Review: Seven Brief Lessons on Physics

May 24th, 2020

Carlo Rovelli wrote a series of short essays on physics for the European press recently that Seven Brief Lessons collects. They are very short – a few pages each – but do a remarkable job introducing and motivating the ideas for a lay audience. I think I have a reasonable grasp of physics for a lay person and I got a couple new insights on the ideas and their importance.

If you’re even mildly curious about physics, these are a nice introduction to some of the exciting and evolving areas. They’re small enough to read in a few minutes each, which makes Seven Brief Lessons is a tasty physics appetizer.

Strongly recommended.

Review: VALIS

May 24th, 2020

VALIS distills a lot of the themes that draw readers to Philip K. Dick. It’s an amazing mix of personal experience, paranoid fantasy, speculation, analysis, research, and gnostic epistemology. That sounds impossible to pull off, and it is. And it’s a classic.

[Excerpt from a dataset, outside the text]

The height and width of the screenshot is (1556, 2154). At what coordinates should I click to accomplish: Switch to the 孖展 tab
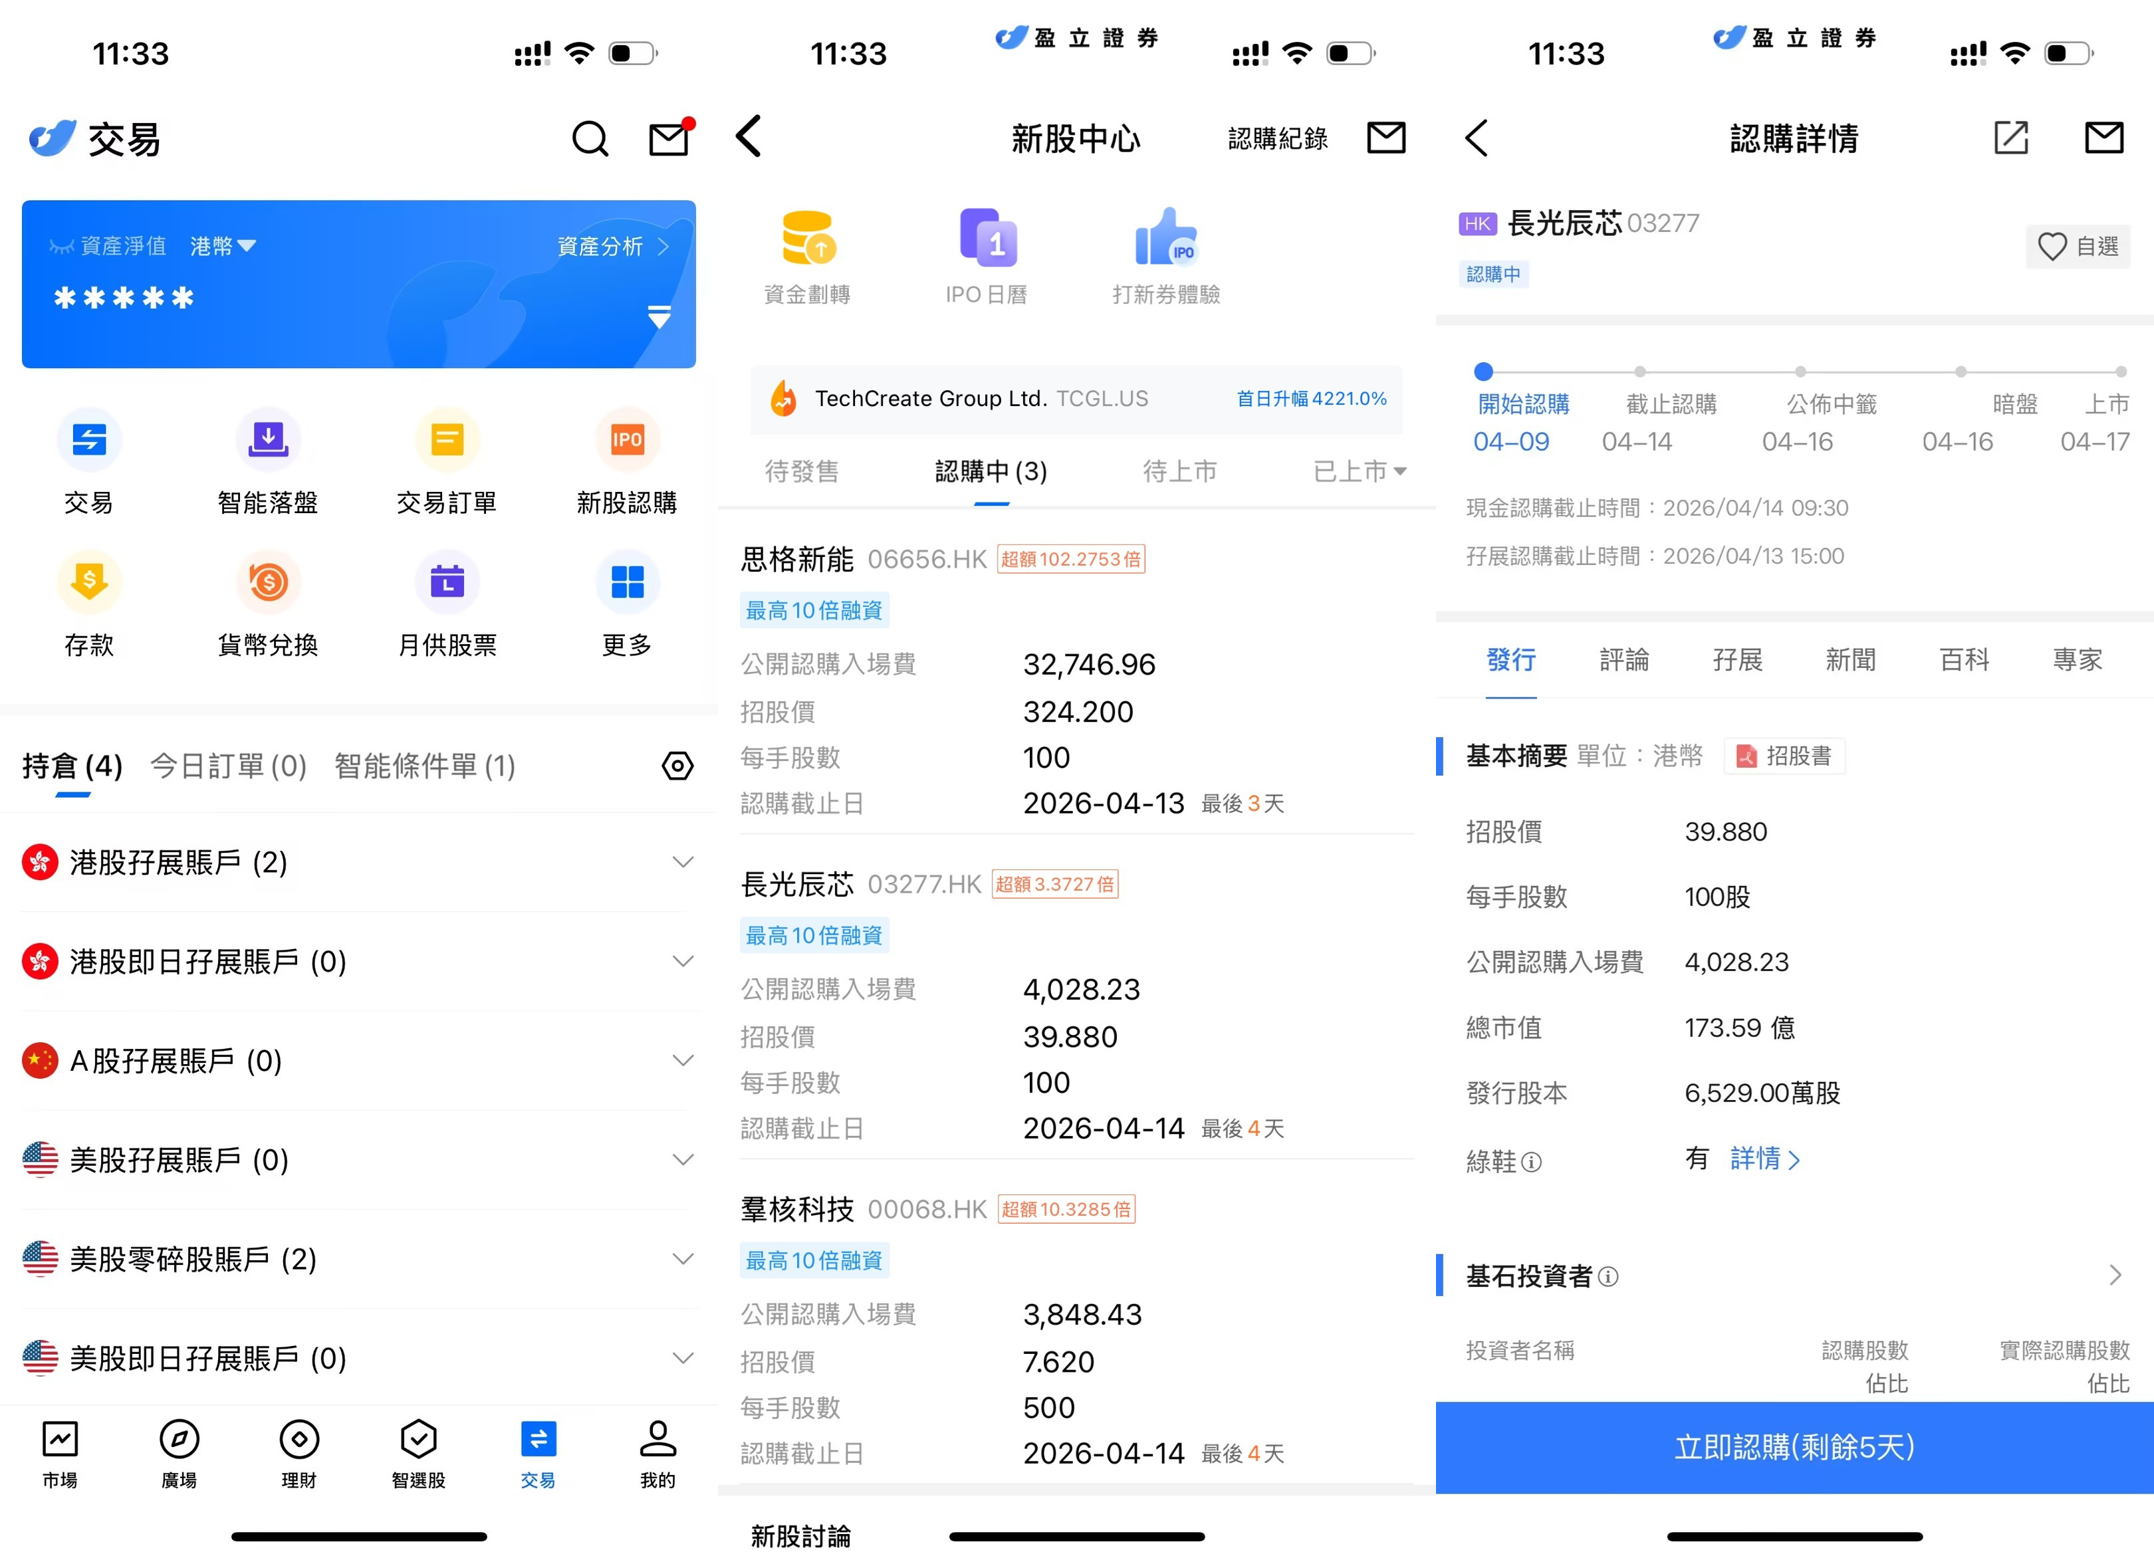coord(1737,660)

It has its flaws. There are parts that are primarily street preacher rantings. There are parts that are droning exposition. There are parts that are pages of unorthodox interpretation of meticulous religious scholarship. There is a bit of internal self-therapy.

And yet, a shape emerges from this oddly formed piece of writing that wormed its way into my psyche and stuck there, probably permanently. Some of it is the creative interpretation of philosophical and Fortean ideas. Some of it is genuine insight into the workings of our imperfect minds. Some of it is the bold honesty of projecting his life onto the page. Dick presents ideas and connections between ideas in ways that ring powerfully when struck by conventional ideas.

That’s not a great capsule for people deciding whether to read it or not. I think if your path has led you to VALIS, you should read it and it may connect. If not, I wouldn’t go looking. It’s the kind of book that finds you.

Strongly recommended if it does ring your doorbell.